Electron surfing acceleration by mildly relativistic beams: wave magnetic field effects
2008 (English)In: New Journal of Physics, ISSN 1367-2630, Vol. 10, no Januar, 013029-1-13029-2 p.Article in journal (Refereed) Published
Electron surfing acceleration (ESA) is based on the trapping of electrons by a wave and the transport of the trapped electrons across a perpendicular magnetic field. ESA can accelerate electrons to relativistic speeds and it may thus produce hot electrons in plasmas supporting fast ion beams, like close to astrophysical shocks. One-dimensional (1D) particle-in-cell (PIC) simulations have demonstrated that trapped electron structures (phase space holes) are stabilized by relativistic phase speeds of the waves, by which ESA can accelerate electrons to ultrarelativistic speeds. The 2(1/2)D electromagnetic and relativistic PIC simulations performed in the present paper model proton beam driven instabilities in the presence of a magnetic field perpendicular to the simulation plane.
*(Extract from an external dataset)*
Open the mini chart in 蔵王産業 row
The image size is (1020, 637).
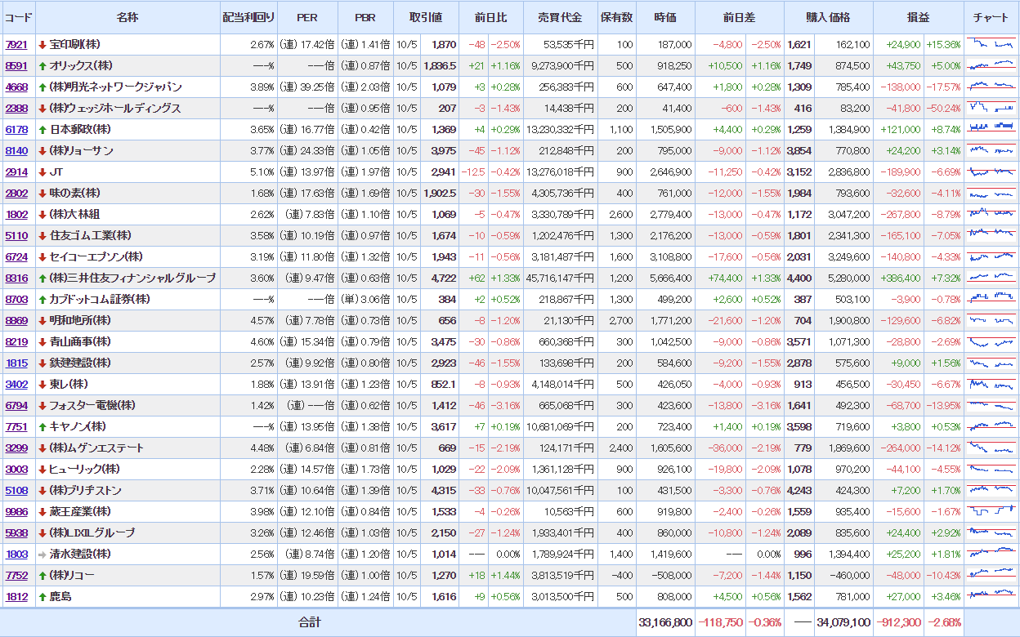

This configuration represents the partially electromagnetic mixed modes and the filamentation modes, in addition to the Buneman waves. The waves are found to become predominantly electromagnetic and nonplanar for beam speeds that would result in stable trapped electron structures. The relativistic boost of ESA reported previously is cancelled by this effect. For proton beam speeds of 0.6 and 0.8c, the electrons reach only million electron volt energies. The system with the slower beam is followed sufficiently long in time to reveal the development of a secondary filamentation instability. The instability forms a channel in the simulation domain that is void of any magnetic field. Proton beams may thereby cross perpendicular magnetic fields for distances beyond their gyroradius.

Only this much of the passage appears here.